Billy Hutchinson criticised for “no regrets” comments
Politicians deplore remarks about PUP leader’s part in murder of two young Catholics in 1974
Progressive Unionist Party leader Billy Hutchinson said: “I regret every death in this society, but the point is that I will not in any way diminish or try to take away from what I did in the past.”
Progressive Unionist Party leader Billy Hutchinson has been criticised after he said he had “no regrets” about his past which included direct involvement in the Ulster Volunteer Force murders of two young Catholic men.
Politicians from a number of parties condemned Mr Hutchinson for comments made in yesterday’s Belfast-based News Letter where he also suggested that his victims, Michael Loughran and Edward Morgan, were not totally innocent.
He also said his UVF involvement helped prevent a united Ireland.

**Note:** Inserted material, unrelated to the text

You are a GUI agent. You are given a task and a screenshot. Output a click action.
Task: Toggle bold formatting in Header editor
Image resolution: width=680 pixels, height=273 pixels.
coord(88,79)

In convicting Mr Hutchinson and his UVF colleague Thomas Winston for the murders of the step-brothers Loughran (18), and Morgan (27), in October 1974, the judge described the killings as “cold-blooded”. The men were shot at “random” as they walked to work in west Belfast, the court was told.
Asked if he regretted killing the two Catholics, Mr Hutchinson told the News Letter : “What I’m saying is that I regret every murder, but let’s be clear that it’s very easy for you to say that, but what I will say to you is that I didn’t do anything without intelligence.”
He said his view was he “was fighting a war” and that the “IRA left me with no option”.
And he added: “The reason I wouldn’t try to justify my actions is because I wouldn’t expect middle-class unionists to agree with what I did, but what I will say to you is that we’re not in a united Ireland. I regret every death in this society, but the point is that I will not in any way diminish or try to take away from what I did in the past.”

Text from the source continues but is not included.